That Is Not What You Are Here For

When only some lyrics from All Things Must Pass do the job right.

My last few months have been a little trying…like for lots of people…but yeah, “all things must pass.” Yup. We all (or maybe most) are dealing as we do. Who can compare multiple stomach-crunching losses and grief…we cannot. Comparisons like that make no human sense.

If we are one of the lucky ones (I am), we’ll find listening and empathy. And if we are one of the lucky ones (I am), a way forward with purpose and much appreciation for those who have supported me in so many countless diverse ways. If still some details to work out for my way ahead, yeah, sure, but that’s paperwork. It’s the people who “have your back” who give you confidence and belief that (some nature-of-life set-backs aside), it’s possible.

Many years ago, a work colleague came in late one afternoon to tell me “George” had died. I remember it so clearly, as I was splayed out on the office floor, wearing some kind of ankle cast (result of dog-walking broken-ankle mishap…I am accident-prone), sorting files. “George died? No, just no.”

Few weeks later, I was driving from Austin to Winedale for evening summer Texas Shakespeare in that big barn. On the way, passed a clearly awful, clearly fatal car wreck. I remain unnerved about those covered bodies on the road. I was playing All Things Must Pass on my car CD (the old days), turned off the music.

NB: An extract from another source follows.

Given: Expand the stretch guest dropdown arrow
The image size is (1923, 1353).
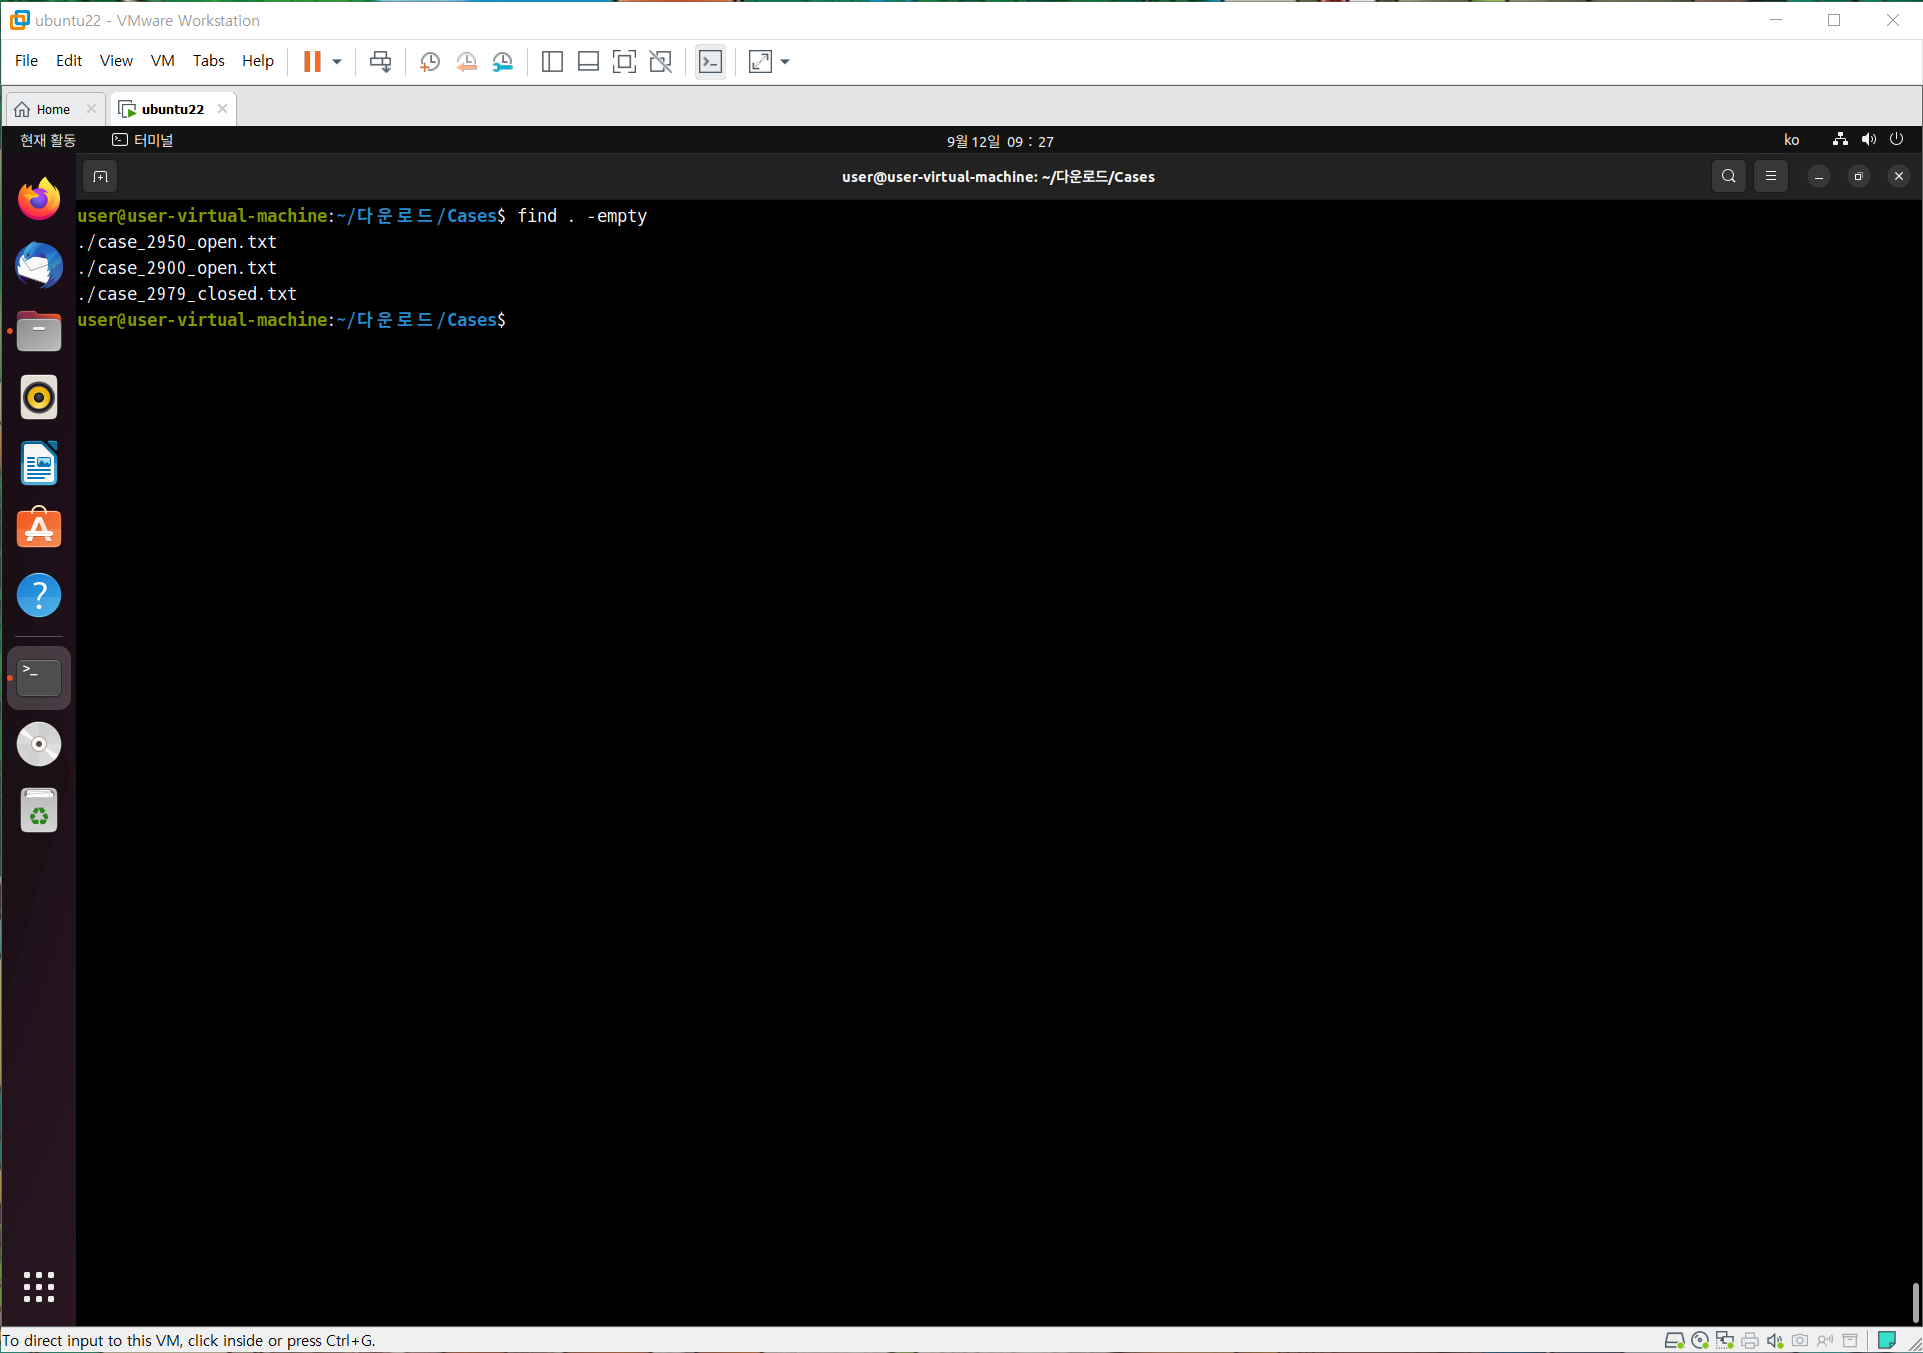Looking at the screenshot, I should point(785,62).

Not right.

Now years later, I’ll be making salad and streaming “George,” (ATMP) when the delivery driver knocks and nods, thumbs up. I’ve learned just a little bit more about music from what the LYFT drivers play (a lot of Caribbean, South American, African, love hearing all), but when a 20-some-adult dressesed football (soccer) guy (wearing more earrings than I’ve ever owned) brings produce to my door and…and…likes my old-lady-streaming-George-Harrison…well there you go.

Get up signals too from the delivery folks on Mozart and Beethoven (which the cat, who no like-y my own favorite, Stravinsky, also prefers).

Ha ha cat. This episodic sleeper (thanks Derek Thompson of The Atlantic for that) and (not unconscious, but sometimes aimless, maybe, maybe not) wanderer (thanks George Harrison late of those Beatles for that), would be me, waking at almost 10:00 p.m. to make salad and annoy you with Petrushka. Yet. Cat will however snooze peacefully on his windowsill or in his pod or in his cat cabin through the veggie washing and chopping and mixing, and the background thumpity-thump.

(How my son detested the Rite of Spring. Serious thumpity-thump.)

Why does no one like Stravinsky?

Today cat’s litter box is spotless (oh yes, I did clean the stincky, you are welcome, cat). My Mr. Cat Oliver now has been sound asleep in his pod, he happily content as I (oh gosh do laundry, floors (again) clean refrigerator, and yup, like everyone, am at the desk doing the paperwork and paying the bills.)

But hey, no whining. It’s an almost summer Friday morning in Austin. Clean house, paperwork done, bills paid, time to write, and sunset at the pool.

And update (a couple of days late), Monday morning now May 23. Around midnight Saturday was another of those incomparable awesome Austin lightning/thunder/rain-bashing-the-windows storms. And update (not late), Wednesday morning May 25. Last night more lightning and thunder and this time also hail, really somehow weirdly comforting to hear and watch from the kitchen or the bedroom. If lucky enough to wander the house, indoors, with good-smell candles and tomato soup cheering the space and then eventually tucking in with a book until morning (while storm still going)…hey, no whining.